= What is needed =
Print the rows from the line with "The image size is (1918, 831)." up to and including the line with "The height and width of the screenshot is (559, 1282).", character for character.

Stored entries:
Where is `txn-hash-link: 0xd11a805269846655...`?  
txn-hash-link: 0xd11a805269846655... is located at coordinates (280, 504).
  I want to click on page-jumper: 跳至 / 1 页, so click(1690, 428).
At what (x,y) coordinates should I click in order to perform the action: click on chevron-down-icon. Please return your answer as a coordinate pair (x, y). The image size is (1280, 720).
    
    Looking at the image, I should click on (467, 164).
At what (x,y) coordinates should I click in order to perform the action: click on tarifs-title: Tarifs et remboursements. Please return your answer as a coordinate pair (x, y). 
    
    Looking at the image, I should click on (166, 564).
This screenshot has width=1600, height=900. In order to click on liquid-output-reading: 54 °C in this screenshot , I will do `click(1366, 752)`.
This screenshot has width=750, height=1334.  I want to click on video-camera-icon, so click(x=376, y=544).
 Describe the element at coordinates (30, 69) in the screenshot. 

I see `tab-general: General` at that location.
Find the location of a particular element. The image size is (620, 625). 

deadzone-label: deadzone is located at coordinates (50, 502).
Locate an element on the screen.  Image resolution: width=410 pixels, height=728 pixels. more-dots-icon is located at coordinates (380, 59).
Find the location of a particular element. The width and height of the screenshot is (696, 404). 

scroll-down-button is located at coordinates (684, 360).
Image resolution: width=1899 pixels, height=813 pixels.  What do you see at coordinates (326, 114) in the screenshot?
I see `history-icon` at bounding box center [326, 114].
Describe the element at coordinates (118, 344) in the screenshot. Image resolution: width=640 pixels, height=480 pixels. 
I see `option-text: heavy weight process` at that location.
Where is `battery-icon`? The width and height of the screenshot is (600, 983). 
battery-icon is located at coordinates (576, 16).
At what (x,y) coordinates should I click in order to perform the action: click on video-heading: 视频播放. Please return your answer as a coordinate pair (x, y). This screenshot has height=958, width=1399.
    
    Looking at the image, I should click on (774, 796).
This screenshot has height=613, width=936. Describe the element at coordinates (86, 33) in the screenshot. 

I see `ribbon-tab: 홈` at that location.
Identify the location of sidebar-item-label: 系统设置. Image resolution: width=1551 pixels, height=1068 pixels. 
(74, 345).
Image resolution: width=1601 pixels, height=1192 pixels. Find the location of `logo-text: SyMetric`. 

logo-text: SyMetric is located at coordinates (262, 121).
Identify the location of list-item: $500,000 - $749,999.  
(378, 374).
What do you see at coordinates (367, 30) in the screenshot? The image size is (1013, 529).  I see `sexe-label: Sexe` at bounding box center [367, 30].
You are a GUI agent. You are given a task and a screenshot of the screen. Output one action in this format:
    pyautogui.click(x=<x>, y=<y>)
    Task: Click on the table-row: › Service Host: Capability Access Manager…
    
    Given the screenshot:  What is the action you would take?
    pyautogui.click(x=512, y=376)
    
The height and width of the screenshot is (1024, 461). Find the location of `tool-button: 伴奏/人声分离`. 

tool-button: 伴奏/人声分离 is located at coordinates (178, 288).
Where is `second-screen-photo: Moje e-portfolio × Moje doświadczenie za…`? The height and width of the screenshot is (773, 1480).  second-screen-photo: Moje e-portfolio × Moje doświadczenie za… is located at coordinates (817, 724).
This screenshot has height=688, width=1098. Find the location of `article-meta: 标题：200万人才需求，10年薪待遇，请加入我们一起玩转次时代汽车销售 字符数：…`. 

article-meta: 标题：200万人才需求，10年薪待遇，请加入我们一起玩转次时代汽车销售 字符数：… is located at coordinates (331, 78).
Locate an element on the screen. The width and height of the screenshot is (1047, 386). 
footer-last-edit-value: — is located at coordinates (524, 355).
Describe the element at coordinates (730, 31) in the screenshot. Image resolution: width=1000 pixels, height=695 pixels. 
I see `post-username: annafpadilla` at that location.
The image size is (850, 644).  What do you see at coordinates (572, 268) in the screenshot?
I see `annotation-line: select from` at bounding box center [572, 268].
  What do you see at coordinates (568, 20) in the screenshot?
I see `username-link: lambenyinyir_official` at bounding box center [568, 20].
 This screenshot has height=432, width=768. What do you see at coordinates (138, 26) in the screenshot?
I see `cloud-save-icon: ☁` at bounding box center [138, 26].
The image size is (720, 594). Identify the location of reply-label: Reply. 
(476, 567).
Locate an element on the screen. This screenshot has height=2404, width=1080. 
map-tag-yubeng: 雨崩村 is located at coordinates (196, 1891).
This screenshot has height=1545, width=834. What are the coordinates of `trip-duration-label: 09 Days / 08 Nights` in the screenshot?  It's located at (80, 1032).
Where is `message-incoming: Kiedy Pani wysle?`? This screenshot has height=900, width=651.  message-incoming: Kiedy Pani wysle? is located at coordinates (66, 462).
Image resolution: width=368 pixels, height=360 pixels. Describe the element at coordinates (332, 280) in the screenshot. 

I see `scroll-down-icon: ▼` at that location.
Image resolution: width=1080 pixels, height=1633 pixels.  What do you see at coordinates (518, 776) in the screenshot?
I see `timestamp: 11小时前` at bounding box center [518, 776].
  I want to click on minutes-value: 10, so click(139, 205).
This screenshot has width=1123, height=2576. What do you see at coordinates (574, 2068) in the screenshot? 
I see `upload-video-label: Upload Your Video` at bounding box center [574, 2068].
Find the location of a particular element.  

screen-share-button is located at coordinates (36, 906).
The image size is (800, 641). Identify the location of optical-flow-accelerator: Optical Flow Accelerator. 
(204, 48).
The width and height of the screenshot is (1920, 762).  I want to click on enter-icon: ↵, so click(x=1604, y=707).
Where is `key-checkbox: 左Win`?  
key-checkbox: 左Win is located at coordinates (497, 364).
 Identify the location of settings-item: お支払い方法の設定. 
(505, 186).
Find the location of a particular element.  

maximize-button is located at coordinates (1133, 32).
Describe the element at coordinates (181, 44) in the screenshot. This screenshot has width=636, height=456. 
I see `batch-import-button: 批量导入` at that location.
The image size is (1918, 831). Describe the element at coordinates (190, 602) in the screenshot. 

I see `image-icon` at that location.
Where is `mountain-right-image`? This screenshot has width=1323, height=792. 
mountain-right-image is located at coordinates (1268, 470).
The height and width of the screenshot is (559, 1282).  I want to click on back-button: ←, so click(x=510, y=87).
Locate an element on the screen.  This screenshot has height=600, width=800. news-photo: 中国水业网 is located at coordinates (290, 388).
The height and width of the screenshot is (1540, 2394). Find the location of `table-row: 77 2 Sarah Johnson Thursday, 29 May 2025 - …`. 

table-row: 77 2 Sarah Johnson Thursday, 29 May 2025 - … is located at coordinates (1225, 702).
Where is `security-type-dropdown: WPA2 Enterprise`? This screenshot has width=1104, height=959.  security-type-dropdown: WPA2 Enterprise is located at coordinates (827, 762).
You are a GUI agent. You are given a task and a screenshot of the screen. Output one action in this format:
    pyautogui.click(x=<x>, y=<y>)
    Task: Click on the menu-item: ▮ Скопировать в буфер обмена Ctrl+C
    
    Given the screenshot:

= Solution for this exercise =
The image size is (1918, 831). Describe the element at coordinates (190, 602) in the screenshot. 

I see `image-icon` at that location.
Where is `mountain-right-image`? This screenshot has width=1323, height=792. 
mountain-right-image is located at coordinates (1268, 470).
The height and width of the screenshot is (559, 1282).  I want to click on back-button: ←, so click(x=510, y=87).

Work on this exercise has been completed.